Arthur Soares é acusado de pagar propina ao esquema de Cabral em troca de vantagens nos contratos de suas empresas com o governo estadual. Outros US$ 10,4 milhões, segundo a investigação, foram transferidos para o ex-governador Sérgio Cabral via doleiro Renato Chebar, na conta do EVG Bank, entre março de 2012 e novembro de 2013.

Desgaste BrasilxEUA

Essa transação foi comprovada por documentos fornecidos pelas autoridades de Antigua e Barbuda, e pelo gestor do banco Enrico Machado, colaborador da Lava-Jato.
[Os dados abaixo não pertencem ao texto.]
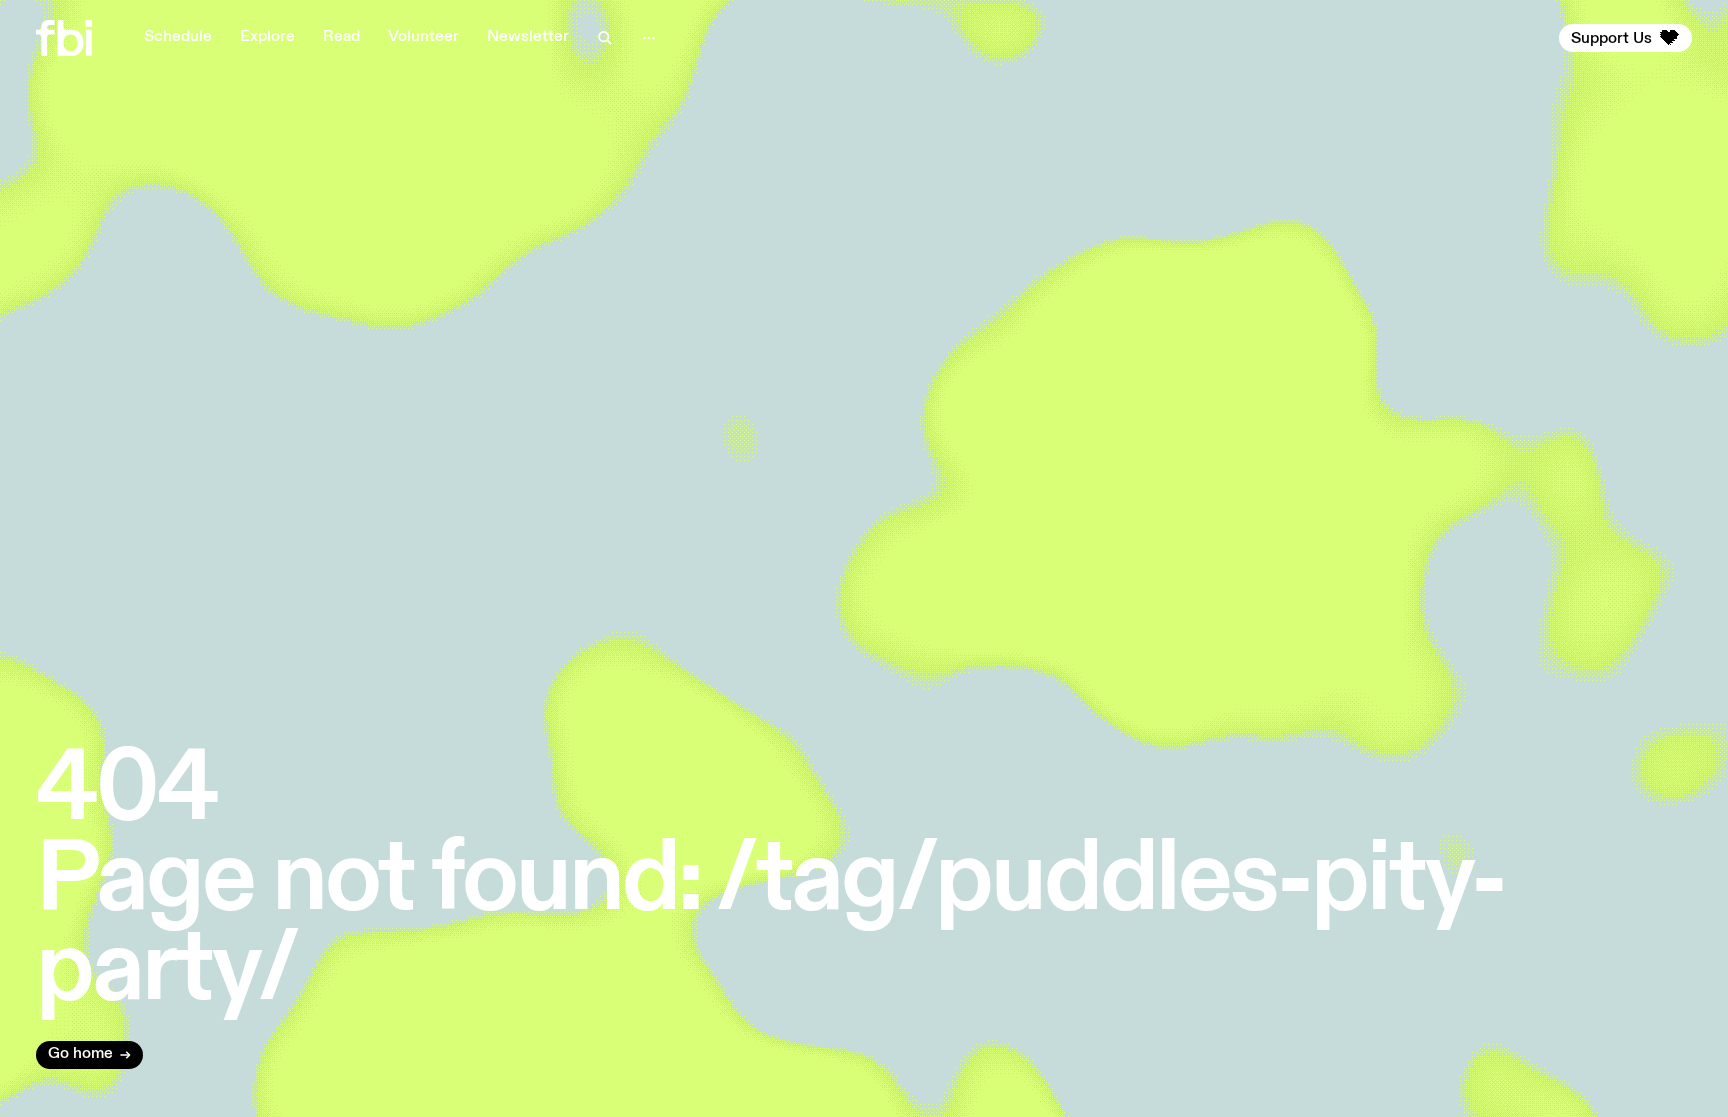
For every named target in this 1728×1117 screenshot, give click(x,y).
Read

De acordo com o Ministério Público Federal (MPF), o pagamento era feito com entregas de recursos em espécie, celebração de contratos fictícios com membros da organização criminosa e pagamento de despesas pessoais. Cabral negou a acusação e disse não ter contas no exterior, a não ser a que encerrou em 2003.
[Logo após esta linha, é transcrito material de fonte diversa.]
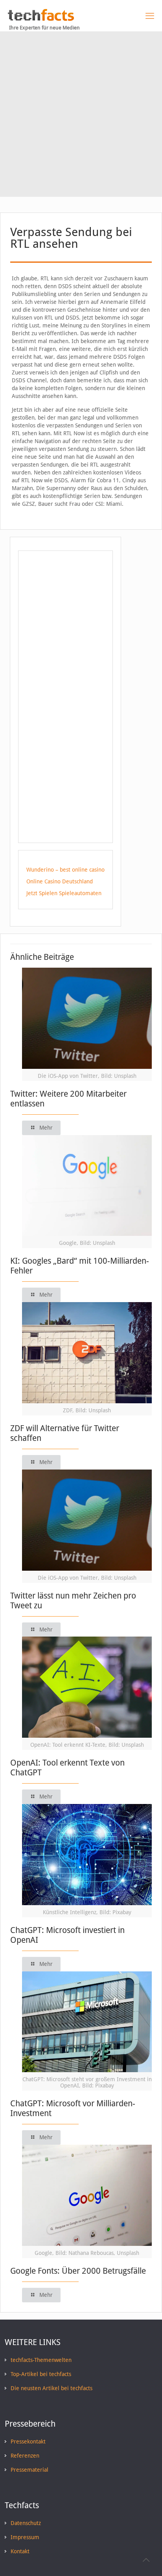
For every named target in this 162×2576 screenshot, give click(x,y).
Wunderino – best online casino (65, 870)
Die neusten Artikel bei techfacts (51, 2388)
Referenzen (25, 2455)
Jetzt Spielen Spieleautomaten (63, 893)
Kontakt (20, 2551)
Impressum (25, 2537)
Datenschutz (26, 2523)
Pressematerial (29, 2470)
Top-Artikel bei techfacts (41, 2374)
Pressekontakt (28, 2441)
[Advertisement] (81, 116)
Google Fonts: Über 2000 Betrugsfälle (78, 2271)
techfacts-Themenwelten (41, 2360)
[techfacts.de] (41, 19)
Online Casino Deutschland (59, 881)
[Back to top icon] (146, 2560)
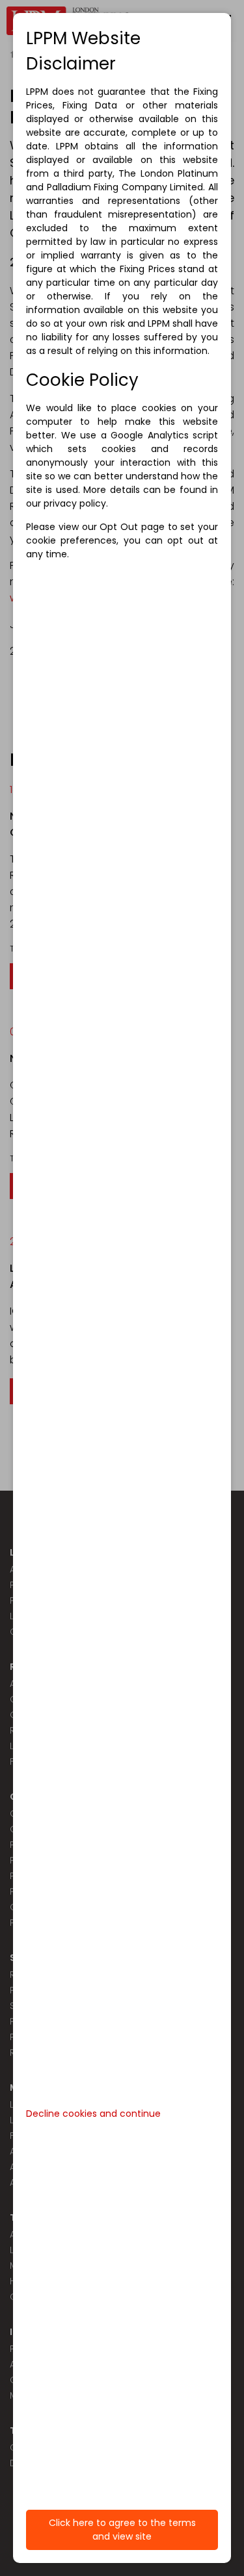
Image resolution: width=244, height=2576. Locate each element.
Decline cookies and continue (93, 2113)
Detido na sexta-feira passada pelo U.S. Citizenship and Immigration Services (USCIS), serviço de imigração local, quando tentava renovar o visto de permanência, Arthur Soares foi liberado no mesmo dia depois que os advogados apresentaram cópia dos termos do acordo de colaboração.

O acordo, segundo o Globo apurou, só será homologado pela Justiça quando ficar comprovada a efetividade das revelações feitas por Soares. A sentença também deverá confirmar o valor da multa a ser paga por “Rei Arthur” às autoridades americanas. Com isso, não há qualquer previsão de extradição do empresário, mas ele poderia até ficar preso no país americano, a depender do seu julgamento.

Desde 2017, o MPF aguarda a resposta dos EUA ao pedido de extradição de Soares. A princípio, as autoridades americanas responderam que as provas apresentadas pelo Brasil eram insuficientes para a abertura do processo de extradição. Todavia, fontes da Lava-Jato sustentam que o pedido de complementação já foi atendido há meses.

As negociações para a volta de Soares ao Brasil são motivo de desgaste entre brasileiros e americanos, devido ao silêncio e dificuldade de negociação encontrados pelos integrantes da força-tarefa nos EUA. O Brasil enviou ao governo americano pedidos de bloqueio de bens, quebra de sigilo telefônico e bancário e de extradição do empresário, todos ignorados.

O empresário, que está solto, não esconde a dificuldade da adaptação aos EUA, particularmente com barreira de idioma. Seus amigos, igualmente envolvidos na Lava-Jato, estariam impedidos de ingressar em território americano, o que aumentaria o seu isolamento.

Embora o acordo com o governo americano garanta a sua permanência na Flórida, Arthur Soares autorizou os advogados a iniciar entendimentos com a Lava-Jato no Rio para fechar uma colaboração no Brasil.

Procurado, o Comitê Olímpico do Brasil declarou que “os Jogos foram organizados pelo Comitê Rio-2016”. Em nota, o Comitê Organizador Rio-2016 diz que “foi fundado e constituído depois da escolha do Rio como cidade sede dos Jogos de 2016” e que não participou da fase da candidatura.